Machine learning and generative AI have had enormous impacts on society in the past few years. With this has come significant growth in the number of students interested in learning about these topics. Despite this growth, there are few high-quality tools available for building intuition about the methods used in AI in an intuitive, hands-on way. In cases like diffusion models, students can often grasp the surface-level intuition, but struggle to understand the important details necessary to develop models in practice.

The goal of this project is to develop a suite of web-based interactive visualizations to illustrate the inner workings of neural networks and diffusion models, building on previous tools I have developed over the years.

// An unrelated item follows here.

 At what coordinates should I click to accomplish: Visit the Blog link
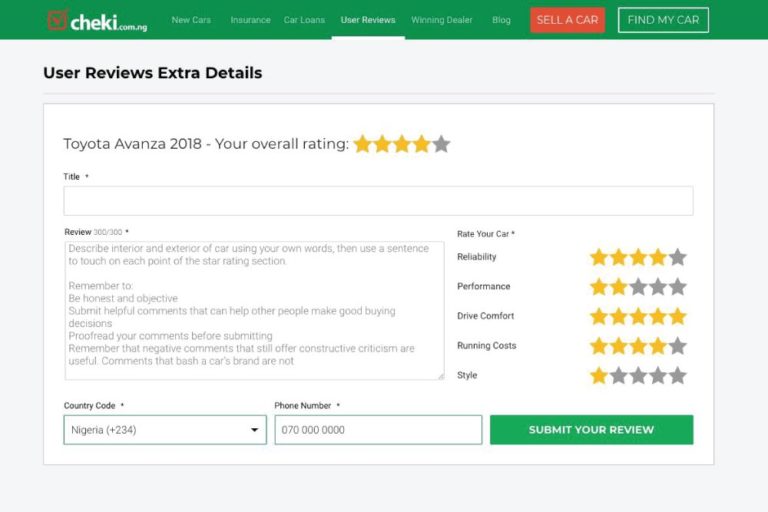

Predicting seasonal rainfall

Predicting the level of rainfall to expect in a given year’s rainy season is a task of critical importance to farmers, water resource managers and environmental analysts. Unfortunately, while modern weather models are quite accurate at predicting rain up to about 10 days in advance, they are unable to accurately predict forward on the seasonal scale of weeks to months. Machine learning is a promising direction for bridging this gap, but basic methods fail due to the small amount of available data.

The goal of this project is to develop Bayesian machine learning models for rainfall forecasting with strong, physically-informed priors to account for the sparsity of available data.